Cette hiérarchie confirme, selon Aestiam, que les difficultés, réelles, de la
périphérie parisienne ne sont pas représentatives de tout le marché, qui
continue de valoriser la centralité et la qualité des prestations.
Vers une reprise
graduelle et sélective du marché
Dans ce contexte,
Aestiam considère que son modèle de gestion, fondé sur un immobilier à taille
humaine, apparaît particulièrement pertinent. La société défend depuis
longtemps une approche centrée sur des actifs lisibles, bien situés,
accessibles, de taille réduite et insérés dans des bassins économiques solides.

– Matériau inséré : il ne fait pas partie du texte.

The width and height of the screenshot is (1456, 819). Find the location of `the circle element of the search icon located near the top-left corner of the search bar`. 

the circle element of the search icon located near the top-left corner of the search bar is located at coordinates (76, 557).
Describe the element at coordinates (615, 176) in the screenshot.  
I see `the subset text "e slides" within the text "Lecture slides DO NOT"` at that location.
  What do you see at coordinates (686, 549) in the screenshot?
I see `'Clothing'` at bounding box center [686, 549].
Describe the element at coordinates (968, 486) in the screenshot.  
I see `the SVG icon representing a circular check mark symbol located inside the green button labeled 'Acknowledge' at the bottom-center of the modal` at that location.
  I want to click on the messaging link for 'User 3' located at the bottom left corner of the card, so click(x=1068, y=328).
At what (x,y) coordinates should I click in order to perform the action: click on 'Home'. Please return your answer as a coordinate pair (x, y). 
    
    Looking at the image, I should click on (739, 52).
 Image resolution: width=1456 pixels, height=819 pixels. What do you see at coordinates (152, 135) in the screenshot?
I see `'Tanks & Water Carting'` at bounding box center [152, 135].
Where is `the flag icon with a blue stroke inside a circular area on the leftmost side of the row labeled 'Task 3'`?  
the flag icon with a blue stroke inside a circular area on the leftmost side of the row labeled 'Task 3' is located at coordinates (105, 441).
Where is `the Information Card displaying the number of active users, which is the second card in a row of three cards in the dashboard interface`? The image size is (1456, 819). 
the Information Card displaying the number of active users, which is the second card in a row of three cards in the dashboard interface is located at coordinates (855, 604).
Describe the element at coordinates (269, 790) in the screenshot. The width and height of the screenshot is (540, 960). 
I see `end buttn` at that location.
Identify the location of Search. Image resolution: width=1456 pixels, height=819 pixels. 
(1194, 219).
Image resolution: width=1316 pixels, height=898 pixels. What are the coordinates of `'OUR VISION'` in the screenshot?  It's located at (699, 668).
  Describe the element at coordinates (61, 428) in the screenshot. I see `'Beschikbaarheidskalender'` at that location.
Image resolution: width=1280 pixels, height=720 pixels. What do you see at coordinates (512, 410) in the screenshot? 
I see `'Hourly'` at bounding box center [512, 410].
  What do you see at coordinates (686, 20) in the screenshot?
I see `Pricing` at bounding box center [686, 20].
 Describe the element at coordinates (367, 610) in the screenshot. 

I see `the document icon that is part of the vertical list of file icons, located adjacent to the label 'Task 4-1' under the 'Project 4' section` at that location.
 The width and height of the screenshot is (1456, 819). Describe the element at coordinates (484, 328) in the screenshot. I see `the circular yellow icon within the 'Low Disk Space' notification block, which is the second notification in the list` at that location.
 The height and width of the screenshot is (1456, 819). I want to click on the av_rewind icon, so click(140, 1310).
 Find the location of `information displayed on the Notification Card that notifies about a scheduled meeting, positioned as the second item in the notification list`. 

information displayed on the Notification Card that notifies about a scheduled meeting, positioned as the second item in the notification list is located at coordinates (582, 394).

Cette stratégie s’inscrit pleinement dans la nouvelle réalité du marché
tertiaire.
« Le marché des bureaux
ne disparaît pas, il évolue. La période récente a révélé une polarisation très
nette entre les grands ensembles périphériques et les actifs compacts, bien
localisés et adaptés aux besoins des entreprises. Notre conviction, confirmée
par cette étude, est que les immeubles de petite taille constituent aujourd’hui
un segment structurellement résilient, capable d’allier liquidité, stabilité
locative et potentiel de valorisation à moyen terme », déclare Laurent LE,
Président d’Aestiam.
Aestiam estime ainsi que la reprise bénéficie d’abord aux actifs de petite taille et centraux. À l’inverse, certains grands ensembles périphériques pourraient encore connaître des ajustements résiduels. Pour 2026 et 2027, l’étude anticipe une progression du revenu locatif, un potentiel de rattrapage en régions et une reprise graduelle des prix sur les actifs les mieux placés.